De esto sabe uno de los candidatos en las elecciones presidenciales en Brasil, Jair Bolsonaro, quien explota el estilo provocador para ganar notoriedad: “Sin contundencia, no te escuchan. Tenemos excelentes diputados que explican sus ideas de forma pulida y que, por eso, no encuentran eco en los medios”, confesaba hace años en una entrevista.
Otra forma de llamar la atención es recurrir a personalizaciones estridentes, como ha hecho en España el coordinador federal de Izquierda Unida, Alberto Garzón: “El proyecto de Ciudadanos es calcar a Macron en lo económico y a Le Pen en el nacionalismo excluyente. Un Trump español”. Días antes, el secretario general del PSOE, Pedro Sánchez, había caldeado el ambiente con una afirmación similar, dirigida al nuevo presidente de la Generalitat: “El señor [Quim] Torra es el Le Pen español”.
Las comparaciones de este tipo abundan en los medios. Si Bolsonaro es considerado “el Trump carioca”, Mark Latham, Pauline Hanson y Cory Bernardi fueron nominados por The Guardian como candidatos al “Trump australiano”, lista que amplió The Australian con más nombres. Por lo menos, en esos dos análisis encontramos explicaciones reposadas de por qué un determinado político se acerca más o menos al estilo del mandatario estadounidense.
O condenas a mi manera o apruebas
Más grave es la acusación de “fascistas” o “totalitarios” a los líderes populistas. “El regreso de Berlusconi muestra que Italia todavía no ha superado su pasado fascista” (The Guardian). “¿Puede Marine Le Pen convertir el fascismo en una corriente dominante? (Vanity Fair).
Las comparaciones de este tipo distorsionan la Historia y dificultan la comprensión del presente, como observa Brendan O’Neill a propósito de quienes comparan a Trump con Hitler. “La barbarie del Holocausto se rebaja seriamente cuando la ponemos al mismo nivel que a un político que simplemente dice cosas intolerantes”.
Hay un superávit de palabras fuertes: a base de repetirlas y de aplicarlas a situaciones distintas, acabamos vaciándolas de contenido. Banalizamos el lenguaje y, lo que es peor, banalizamos el sufrimiento de las víctimas de situaciones de injusticia extrema. Ocurre, por ejemplo, cuando Alberto Garzón presenta una querella contra Mariano Rajoy por “delitos de lesa humanidad” por respaldar el Acuerdo de la UE con Turquía sobre los refugiados. O cuando Quim Torra describe la situación en Cataluña como “una crisis humanitaria”. O cuando se tacha a la actual regulación de los delitos contra la libertad sexual en el Código Penal español de “violencia institucional” contra la mujer, en palabras de la magistrada Lucía Avilés.
El empobrecimiento de la conversación pública se agrava cuando la pérdida de matices va acompañada de una especie de chantaje… a quien insiste en matizar: o condenas con un arsenal de palabras fuertes o estás aprobando.

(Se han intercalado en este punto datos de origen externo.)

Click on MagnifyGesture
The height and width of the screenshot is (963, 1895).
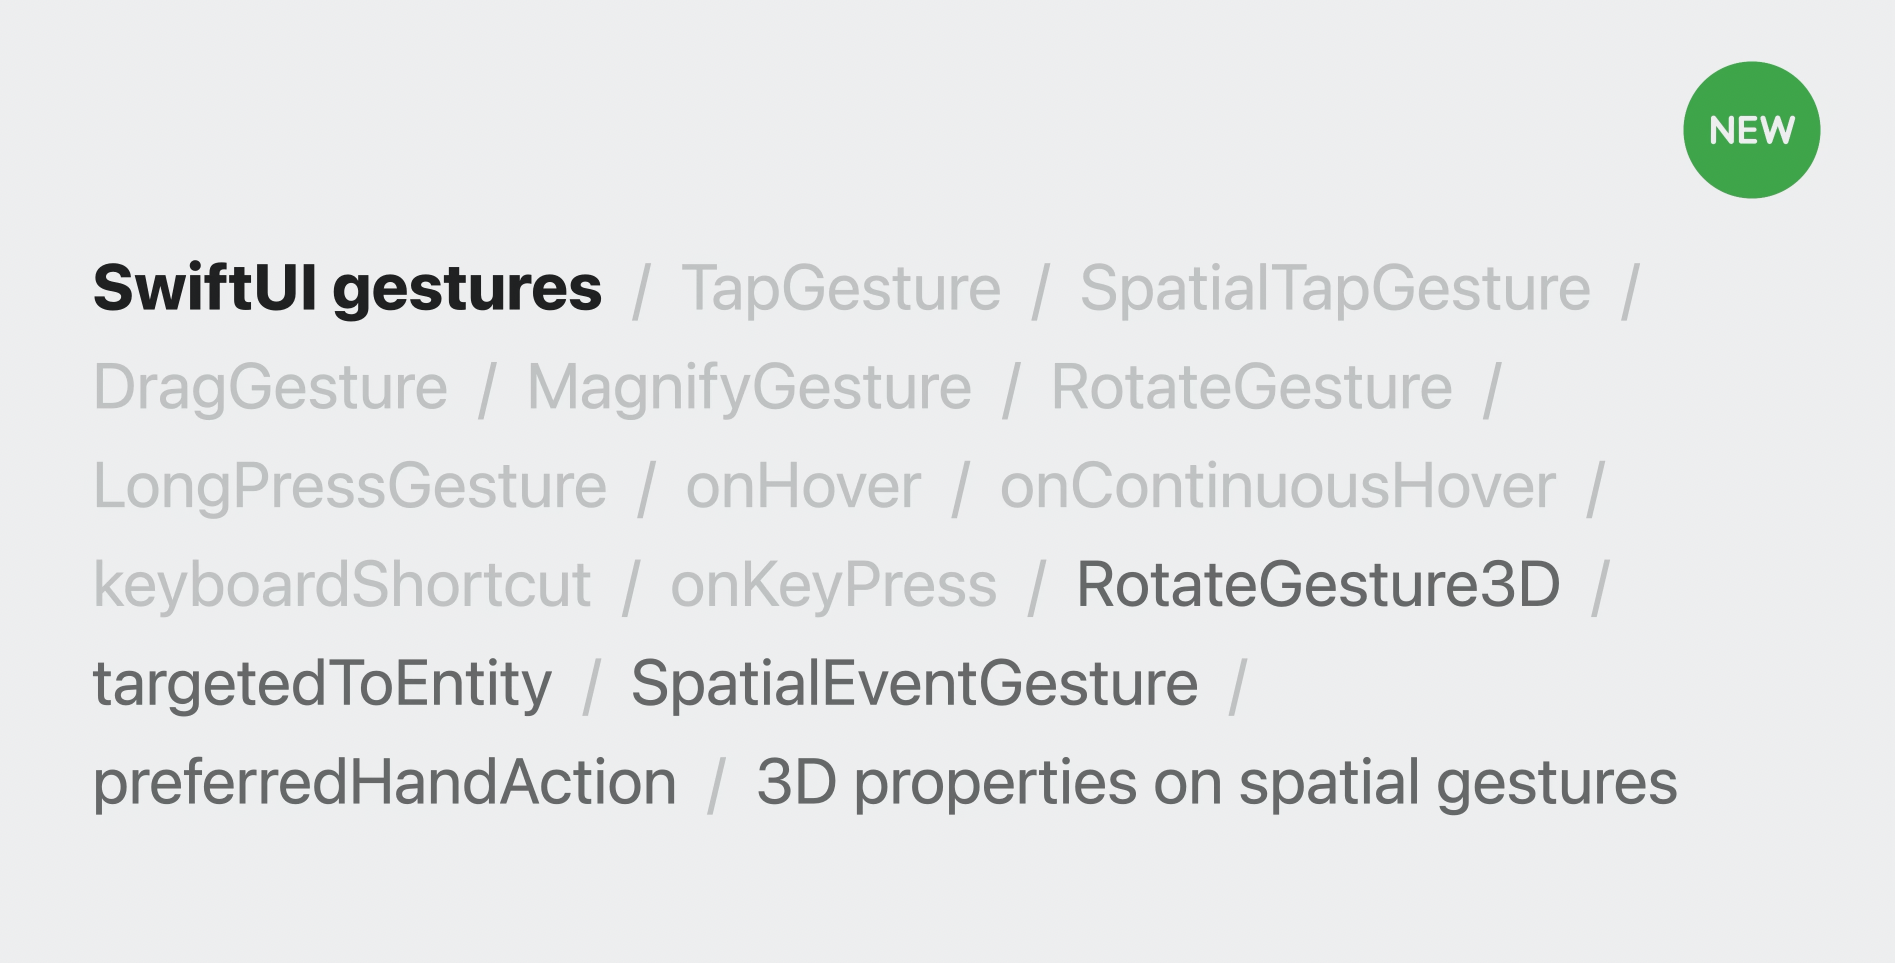[749, 388]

El lenguaje inmoderado encuentra un aliado en las prisas. En general, la atención a los matices requiere tiempo
Es verdad que el lenguaje metafórico resulta útil para hacerse entender rápidamente o para sumar voluntades a una causa, como ocurre con expresiones como la “batalla contra la pobreza” o la “batalla contra las drogas” (ver Aceprensa, 22-03-2012). Lo que es muy legítimo, siempre que no se distorsione la realidad. A veces, sin embargo, las palabras elegidas pueden oscurecer los términos del debate. Cuando se dice que “la desigualdad mata”, otros podrían alegar que, en realidad, no es la abundancia del rico la que mata de hambre, sino la escasez del pobre. La perspectiva en este debate no es inocente, pues unos pondrán el acento en la redistribución, y otros, en la creación de empleo.

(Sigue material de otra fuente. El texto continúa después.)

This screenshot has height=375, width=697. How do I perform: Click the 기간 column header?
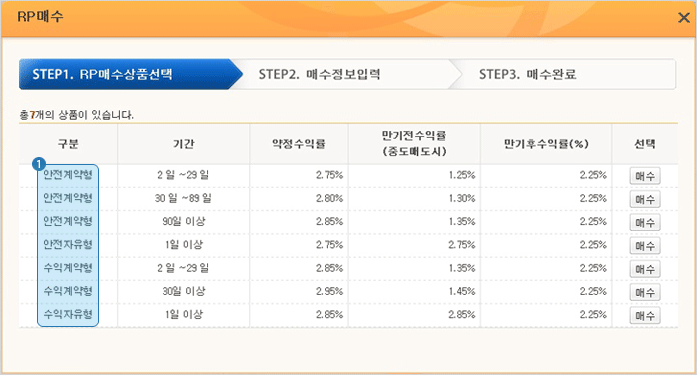(184, 144)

¿Populismo o pobreza de pensamiento?
El lenguaje inmoderado encuentra un aliado en las prisas. En general, la atención a los matices requiere tiempo: es preciso estudiar las cosas para establecer distinciones de fondo y de forma; consultar el diccionario para cerciorarse del significado exacto de una palabra; comprobar las declaraciones que se atribuyen a una persona… Con razón, el filósofo Emilio Lledó ha definido la tolerancia como “la paciencia por comprender al otro”.
Pero hoy escasea el tiempo para esa comprensión: si lo que mandan son las prisas por informar o por comentar una noticia, resulta difícil pararse a preguntar los motivos de quienes piensan de forma diferente. Es mucho más cómodo recurrir a tópicos y despachar etiquetas que cuestionar una narrativa dominante.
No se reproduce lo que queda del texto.